Within the records below, filter for lines carrying the word "will" and copy them.
(Material provided)
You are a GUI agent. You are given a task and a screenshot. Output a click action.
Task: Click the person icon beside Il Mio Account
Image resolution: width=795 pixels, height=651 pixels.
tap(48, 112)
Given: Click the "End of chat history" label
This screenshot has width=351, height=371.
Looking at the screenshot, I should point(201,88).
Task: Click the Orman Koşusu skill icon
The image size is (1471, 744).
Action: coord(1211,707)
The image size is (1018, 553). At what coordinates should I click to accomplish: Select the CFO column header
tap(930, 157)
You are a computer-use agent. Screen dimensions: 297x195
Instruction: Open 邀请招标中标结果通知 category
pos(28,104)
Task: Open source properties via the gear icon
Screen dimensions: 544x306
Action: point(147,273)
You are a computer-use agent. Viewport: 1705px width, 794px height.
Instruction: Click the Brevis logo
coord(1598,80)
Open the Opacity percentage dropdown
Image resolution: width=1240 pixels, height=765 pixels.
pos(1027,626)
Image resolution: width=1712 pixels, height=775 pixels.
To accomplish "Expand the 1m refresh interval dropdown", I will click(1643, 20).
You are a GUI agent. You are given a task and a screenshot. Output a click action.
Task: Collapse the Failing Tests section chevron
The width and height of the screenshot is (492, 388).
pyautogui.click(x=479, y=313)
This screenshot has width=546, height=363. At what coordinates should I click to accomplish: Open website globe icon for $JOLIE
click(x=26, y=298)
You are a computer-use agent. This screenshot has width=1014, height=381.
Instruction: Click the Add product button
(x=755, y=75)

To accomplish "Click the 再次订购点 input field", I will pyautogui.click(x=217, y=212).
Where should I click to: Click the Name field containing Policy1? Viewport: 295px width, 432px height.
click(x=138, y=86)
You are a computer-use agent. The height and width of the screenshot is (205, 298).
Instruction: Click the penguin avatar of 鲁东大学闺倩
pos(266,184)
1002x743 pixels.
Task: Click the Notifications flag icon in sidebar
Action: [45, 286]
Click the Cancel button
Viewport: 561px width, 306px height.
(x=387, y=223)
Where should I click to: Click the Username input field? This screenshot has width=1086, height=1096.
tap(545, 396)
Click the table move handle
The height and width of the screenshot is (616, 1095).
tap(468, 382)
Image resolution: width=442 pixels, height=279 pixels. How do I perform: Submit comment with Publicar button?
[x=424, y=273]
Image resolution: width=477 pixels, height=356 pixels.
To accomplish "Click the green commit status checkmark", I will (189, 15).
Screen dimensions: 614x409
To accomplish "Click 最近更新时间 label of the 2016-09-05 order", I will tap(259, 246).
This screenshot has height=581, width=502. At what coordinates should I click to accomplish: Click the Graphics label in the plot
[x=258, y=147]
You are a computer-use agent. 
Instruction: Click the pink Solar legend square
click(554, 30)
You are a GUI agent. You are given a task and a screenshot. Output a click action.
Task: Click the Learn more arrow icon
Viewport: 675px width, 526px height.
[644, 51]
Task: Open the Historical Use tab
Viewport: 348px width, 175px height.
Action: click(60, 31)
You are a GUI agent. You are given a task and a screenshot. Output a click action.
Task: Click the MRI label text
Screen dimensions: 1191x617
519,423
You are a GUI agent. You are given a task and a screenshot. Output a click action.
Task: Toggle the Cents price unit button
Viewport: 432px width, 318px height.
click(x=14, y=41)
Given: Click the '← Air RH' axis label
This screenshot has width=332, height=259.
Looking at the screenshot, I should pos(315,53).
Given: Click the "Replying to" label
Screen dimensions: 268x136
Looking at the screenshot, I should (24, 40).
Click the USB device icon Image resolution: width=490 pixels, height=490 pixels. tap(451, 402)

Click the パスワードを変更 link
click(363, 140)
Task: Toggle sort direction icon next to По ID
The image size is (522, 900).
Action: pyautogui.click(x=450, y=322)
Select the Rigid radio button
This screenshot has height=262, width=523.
(End Material provided)
[The answer]
To accomplish "Expand the 1m refresh interval dropdown", I will click(1643, 20).
To accomplish "Click the 再次订购点 input field", I will pyautogui.click(x=217, y=212).
To accomplish "Click the green commit status checkmark", I will (189, 15).
To accomplish "Click 最近更新时间 label of the 2016-09-05 order", I will tap(259, 246).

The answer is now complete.